§ What to do
Using the listing below, determine the count of lines with the word "will" and reply only with it.

========================================================================

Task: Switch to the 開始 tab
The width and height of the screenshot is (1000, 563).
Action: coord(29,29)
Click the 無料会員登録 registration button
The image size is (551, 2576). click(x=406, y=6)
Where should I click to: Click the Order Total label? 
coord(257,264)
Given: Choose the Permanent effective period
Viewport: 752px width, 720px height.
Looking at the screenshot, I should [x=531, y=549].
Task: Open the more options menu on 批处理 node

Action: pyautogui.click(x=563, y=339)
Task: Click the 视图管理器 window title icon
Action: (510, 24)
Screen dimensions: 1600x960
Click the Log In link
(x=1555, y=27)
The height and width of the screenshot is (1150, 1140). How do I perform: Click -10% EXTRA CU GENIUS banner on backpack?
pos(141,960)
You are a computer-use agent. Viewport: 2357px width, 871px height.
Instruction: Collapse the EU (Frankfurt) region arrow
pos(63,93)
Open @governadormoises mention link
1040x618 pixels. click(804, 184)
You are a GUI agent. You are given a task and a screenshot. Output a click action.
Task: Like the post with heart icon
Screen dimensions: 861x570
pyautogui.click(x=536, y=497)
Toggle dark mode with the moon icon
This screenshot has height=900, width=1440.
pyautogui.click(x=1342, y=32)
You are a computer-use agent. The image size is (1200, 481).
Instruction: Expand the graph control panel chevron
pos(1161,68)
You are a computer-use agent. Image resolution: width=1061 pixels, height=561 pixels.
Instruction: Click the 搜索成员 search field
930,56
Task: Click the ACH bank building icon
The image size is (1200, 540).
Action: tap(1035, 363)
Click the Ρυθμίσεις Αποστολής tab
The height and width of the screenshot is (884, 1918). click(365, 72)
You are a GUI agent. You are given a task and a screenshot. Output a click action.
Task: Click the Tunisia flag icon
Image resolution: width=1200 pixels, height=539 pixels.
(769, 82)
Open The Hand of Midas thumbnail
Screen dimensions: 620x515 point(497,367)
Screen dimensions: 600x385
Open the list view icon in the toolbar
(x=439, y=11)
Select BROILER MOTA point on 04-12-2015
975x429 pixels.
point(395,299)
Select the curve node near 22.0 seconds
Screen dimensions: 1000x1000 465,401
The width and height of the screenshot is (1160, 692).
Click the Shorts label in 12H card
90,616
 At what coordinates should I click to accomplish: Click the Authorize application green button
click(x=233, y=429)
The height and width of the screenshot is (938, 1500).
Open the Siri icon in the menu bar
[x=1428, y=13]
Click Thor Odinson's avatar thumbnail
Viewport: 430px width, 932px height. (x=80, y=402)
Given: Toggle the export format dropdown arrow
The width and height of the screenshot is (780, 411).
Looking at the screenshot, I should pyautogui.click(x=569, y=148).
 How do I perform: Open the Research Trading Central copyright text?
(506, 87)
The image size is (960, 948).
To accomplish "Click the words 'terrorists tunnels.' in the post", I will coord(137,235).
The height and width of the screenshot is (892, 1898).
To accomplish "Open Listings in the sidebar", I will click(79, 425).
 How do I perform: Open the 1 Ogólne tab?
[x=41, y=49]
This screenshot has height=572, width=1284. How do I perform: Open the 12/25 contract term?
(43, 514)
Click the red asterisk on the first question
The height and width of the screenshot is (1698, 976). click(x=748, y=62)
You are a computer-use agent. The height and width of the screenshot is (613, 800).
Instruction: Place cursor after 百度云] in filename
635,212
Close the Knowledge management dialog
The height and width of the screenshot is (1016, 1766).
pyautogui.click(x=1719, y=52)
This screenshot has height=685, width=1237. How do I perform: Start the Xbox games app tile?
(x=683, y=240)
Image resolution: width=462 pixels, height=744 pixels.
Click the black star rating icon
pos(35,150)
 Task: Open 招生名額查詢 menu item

========================================================================

§ Response to this exercise
2